Australian glassblower Nick Mount has reworked the prosaic, industrial funnel and cylinder into vivid, sensuous sculptures, aiming to reinsert ideas of artisanal skill, usefulness and beauty into the intersecting forms. Lorraine Connelly-Northey weaves together disused industrial components and imbues them with the history and culture of her Waradjerie people in Victoria. Her Narbong (String bag) 2008, made from salvaged rabbit-proof fencing wire, is particularly potent given the impact of colonial history on Australia’s First Peoples. Similarly political are the sculptures of artist Romuald Hazoumè from the Republic of Benin, West Africa. Assembled from recycled materials, Nest Violetaand Wax Rasta 2009 are intended to disrupt the historical appropriation of African masks by European modernists and highlight the social and economic inequities between his continent and the West. Stuart Ringholt cheekily repurposes mundane articles, making real the illogical possibilities of popular drink cans doubling as aerosol containers, or double-ended pencils and cigarettes.
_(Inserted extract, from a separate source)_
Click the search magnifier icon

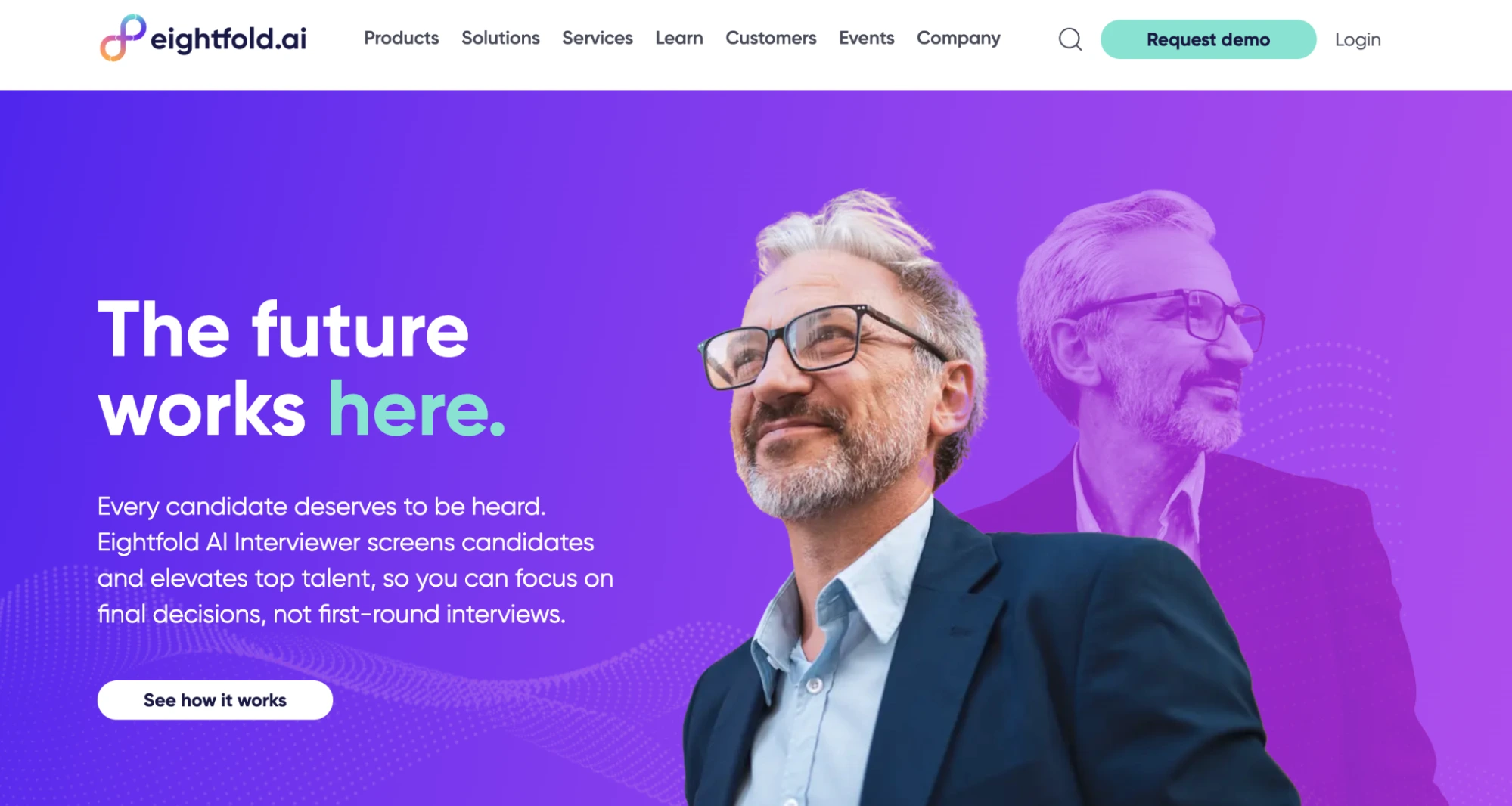pyautogui.click(x=1070, y=39)
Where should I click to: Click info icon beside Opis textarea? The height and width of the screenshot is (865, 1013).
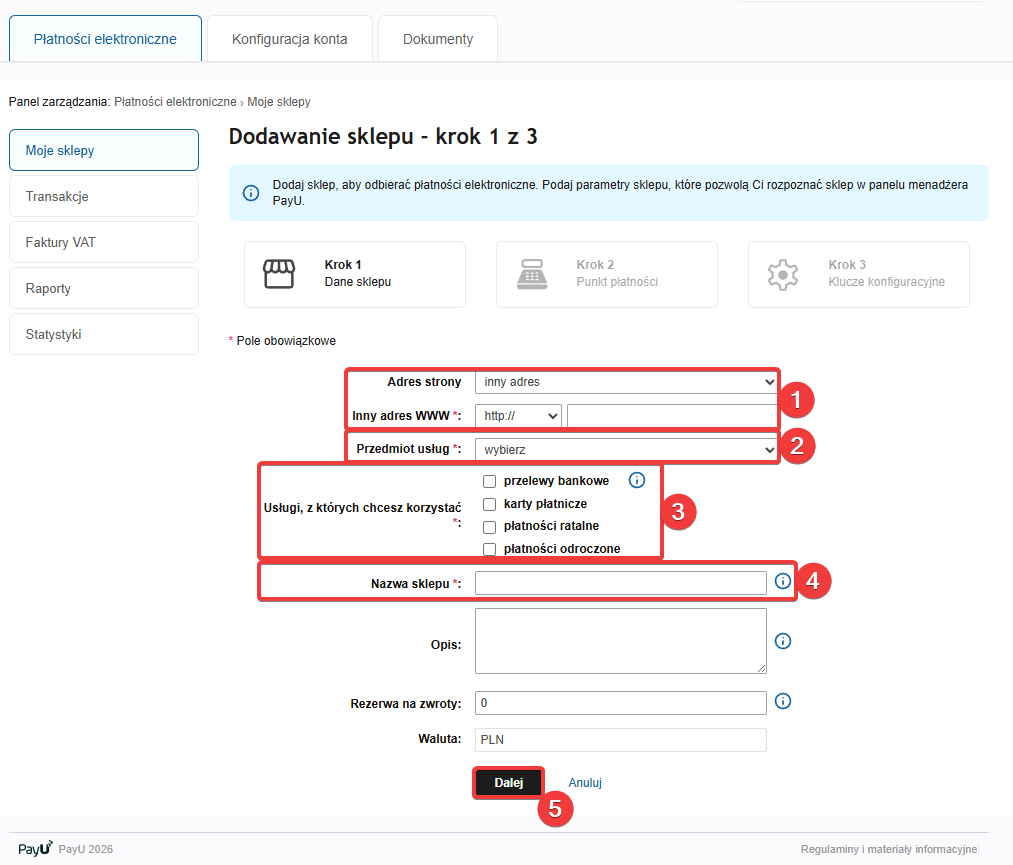point(783,641)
Like Duchamp, German artist Joseph Beuys (1921–86) established a legacy in art history for elevating common materials to art – things he associated with life-affirming properties, particularly fat, felt and honey. Beuys’s belief in olive oil as a fundamental, warming substance is the basis for his J. Beuys, olive oil bottle 1984. The poetry behind Mieko Shiomi’s delightful assemblage of Assorted spices for dinner & daydreams 1995 lifts its contents out of the kitchen and into the imagination, evoking memories and emotions as well as the senses. Ai Weiwei claims to have collected real and fake Neolithic ceramics that he then obscured with bright pigment for Painted vases 2006. The artist’s provocative gesture demonstrates another way that artists have altered the historical legacy and cultural and social meaning of things by giving them creative reign as art.